Saved entries:
○ ○ ○ ○ ○

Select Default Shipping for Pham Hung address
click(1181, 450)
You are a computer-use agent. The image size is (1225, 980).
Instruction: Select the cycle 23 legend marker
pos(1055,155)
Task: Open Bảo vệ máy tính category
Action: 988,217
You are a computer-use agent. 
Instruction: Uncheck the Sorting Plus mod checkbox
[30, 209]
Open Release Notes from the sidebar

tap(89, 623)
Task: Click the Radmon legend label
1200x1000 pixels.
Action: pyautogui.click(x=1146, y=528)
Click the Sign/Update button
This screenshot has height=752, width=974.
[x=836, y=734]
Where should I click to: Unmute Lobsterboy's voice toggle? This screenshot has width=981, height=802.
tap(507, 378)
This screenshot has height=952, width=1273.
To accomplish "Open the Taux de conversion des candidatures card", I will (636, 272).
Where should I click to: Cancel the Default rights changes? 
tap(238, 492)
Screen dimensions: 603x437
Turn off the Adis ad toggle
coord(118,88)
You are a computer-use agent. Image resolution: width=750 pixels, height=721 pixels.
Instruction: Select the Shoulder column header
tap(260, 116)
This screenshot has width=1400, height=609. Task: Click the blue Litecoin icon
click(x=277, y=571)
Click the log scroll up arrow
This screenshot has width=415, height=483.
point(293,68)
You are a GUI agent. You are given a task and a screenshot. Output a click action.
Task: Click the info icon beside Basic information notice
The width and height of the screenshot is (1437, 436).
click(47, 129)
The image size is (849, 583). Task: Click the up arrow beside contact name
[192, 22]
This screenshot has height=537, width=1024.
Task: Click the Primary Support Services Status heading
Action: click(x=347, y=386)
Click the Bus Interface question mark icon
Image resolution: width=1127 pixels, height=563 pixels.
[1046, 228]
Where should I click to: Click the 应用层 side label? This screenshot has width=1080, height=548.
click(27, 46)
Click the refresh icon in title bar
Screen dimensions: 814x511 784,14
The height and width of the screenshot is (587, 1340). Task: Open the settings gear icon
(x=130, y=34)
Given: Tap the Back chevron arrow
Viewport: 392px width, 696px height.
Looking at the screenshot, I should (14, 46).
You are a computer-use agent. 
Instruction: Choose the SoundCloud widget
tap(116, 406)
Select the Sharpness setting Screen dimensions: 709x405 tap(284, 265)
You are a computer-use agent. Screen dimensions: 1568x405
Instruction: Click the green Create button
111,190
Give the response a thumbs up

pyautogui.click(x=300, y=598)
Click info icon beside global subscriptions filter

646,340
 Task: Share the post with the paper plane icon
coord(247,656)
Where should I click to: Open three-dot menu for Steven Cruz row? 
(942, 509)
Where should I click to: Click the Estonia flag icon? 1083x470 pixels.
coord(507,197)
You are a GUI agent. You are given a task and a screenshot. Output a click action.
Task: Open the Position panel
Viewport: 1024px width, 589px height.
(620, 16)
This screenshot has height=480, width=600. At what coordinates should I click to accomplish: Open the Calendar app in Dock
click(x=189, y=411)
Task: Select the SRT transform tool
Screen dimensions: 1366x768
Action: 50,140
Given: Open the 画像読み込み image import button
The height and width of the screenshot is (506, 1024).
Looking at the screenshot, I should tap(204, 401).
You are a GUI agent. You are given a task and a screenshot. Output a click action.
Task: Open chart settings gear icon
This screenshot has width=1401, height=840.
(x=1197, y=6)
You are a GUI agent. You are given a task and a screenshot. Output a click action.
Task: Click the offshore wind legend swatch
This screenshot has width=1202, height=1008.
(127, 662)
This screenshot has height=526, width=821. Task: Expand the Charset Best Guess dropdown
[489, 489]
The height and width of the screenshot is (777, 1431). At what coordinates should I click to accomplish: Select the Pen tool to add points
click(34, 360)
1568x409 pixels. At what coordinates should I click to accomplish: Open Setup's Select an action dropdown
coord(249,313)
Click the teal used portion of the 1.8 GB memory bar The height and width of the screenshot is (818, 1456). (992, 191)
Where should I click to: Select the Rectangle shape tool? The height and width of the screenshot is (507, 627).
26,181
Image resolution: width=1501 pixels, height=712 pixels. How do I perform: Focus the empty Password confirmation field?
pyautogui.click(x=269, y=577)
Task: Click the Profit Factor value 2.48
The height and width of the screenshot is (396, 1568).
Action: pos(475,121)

○ ○ ○ ○ ○

* [The task]: Each entry should be reproduced in the output exactly.

* [Solution to this problem]:
Select Default Shipping for Pham Hung address
click(1181, 450)
You are a computer-use agent. The image size is (1225, 980).
Instruction: Select the cycle 23 legend marker
pos(1055,155)
Task: Open Bảo vệ máy tính category
Action: 988,217
You are a computer-use agent. 
Instruction: Uncheck the Sorting Plus mod checkbox
[30, 209]
Open Release Notes from the sidebar

tap(89, 623)
Task: Click the Radmon legend label
1200x1000 pixels.
Action: pyautogui.click(x=1146, y=528)
Click the Sign/Update button
This screenshot has height=752, width=974.
[x=836, y=734]
Where should I click to: Unmute Lobsterboy's voice toggle? This screenshot has width=981, height=802.
tap(507, 378)
This screenshot has height=952, width=1273.
To accomplish "Open the Taux de conversion des candidatures card", I will (636, 272).
Where should I click to: Cancel the Default rights changes? 
tap(238, 492)
Screen dimensions: 603x437
Turn off the Adis ad toggle
coord(118,88)
You are a computer-use agent. Image resolution: width=750 pixels, height=721 pixels.
Instruction: Select the Shoulder column header
tap(260, 116)
This screenshot has width=1400, height=609. Task: Click the blue Litecoin icon
click(x=277, y=571)
Click the log scroll up arrow
This screenshot has width=415, height=483.
point(293,68)
You are a GUI agent. You are given a task and a screenshot. Output a click action.
Task: Click the info icon beside Basic information notice
The width and height of the screenshot is (1437, 436).
click(47, 129)
The image size is (849, 583). Task: Click the up arrow beside contact name
[192, 22]
This screenshot has height=537, width=1024.
Task: Click the Primary Support Services Status heading
Action: click(x=347, y=386)
Click the Bus Interface question mark icon
Image resolution: width=1127 pixels, height=563 pixels.
[1046, 228]
Where should I click to: Click the 应用层 side label? This screenshot has width=1080, height=548.
click(27, 46)
Click the refresh icon in title bar
Screen dimensions: 814x511 784,14
The height and width of the screenshot is (587, 1340). Task: Open the settings gear icon
(x=130, y=34)
Given: Tap the Back chevron arrow
Viewport: 392px width, 696px height.
Looking at the screenshot, I should (14, 46).
You are a computer-use agent. 
Instruction: Choose the SoundCloud widget
tap(116, 406)
Select the Sharpness setting Screen dimensions: 709x405 tap(284, 265)
You are a computer-use agent. Screen dimensions: 1568x405
Instruction: Click the green Create button
111,190
Give the response a thumbs up

pyautogui.click(x=300, y=598)
Click info icon beside global subscriptions filter

646,340
 Task: Share the post with the paper plane icon
coord(247,656)
Where should I click to: Open three-dot menu for Steven Cruz row? 
(942, 509)
Where should I click to: Click the Estonia flag icon? 1083x470 pixels.
coord(507,197)
You are a GUI agent. You are given a task and a screenshot. Output a click action.
Task: Open the Position panel
Viewport: 1024px width, 589px height.
(620, 16)
This screenshot has height=480, width=600. At what coordinates should I click to accomplish: Open the Calendar app in Dock
click(x=189, y=411)
Task: Select the SRT transform tool
Screen dimensions: 1366x768
Action: 50,140
Given: Open the 画像読み込み image import button
The height and width of the screenshot is (506, 1024).
Looking at the screenshot, I should tap(204, 401).
You are a GUI agent. You are given a task and a screenshot. Output a click action.
Task: Open chart settings gear icon
This screenshot has width=1401, height=840.
(x=1197, y=6)
You are a GUI agent. You are given a task and a screenshot. Output a click action.
Task: Click the offshore wind legend swatch
This screenshot has width=1202, height=1008.
(127, 662)
This screenshot has height=526, width=821. Task: Expand the Charset Best Guess dropdown
[489, 489]
The height and width of the screenshot is (777, 1431). At what coordinates should I click to accomplish: Select the Pen tool to add points
click(34, 360)
1568x409 pixels. At what coordinates should I click to accomplish: Open Setup's Select an action dropdown
coord(249,313)
Click the teal used portion of the 1.8 GB memory bar The height and width of the screenshot is (818, 1456). (992, 191)
Where should I click to: Select the Rectangle shape tool? The height and width of the screenshot is (507, 627).
26,181
Image resolution: width=1501 pixels, height=712 pixels. How do I perform: Focus the empty Password confirmation field?
pyautogui.click(x=269, y=577)
Task: Click the Profit Factor value 2.48
The height and width of the screenshot is (396, 1568).
Action: pos(475,121)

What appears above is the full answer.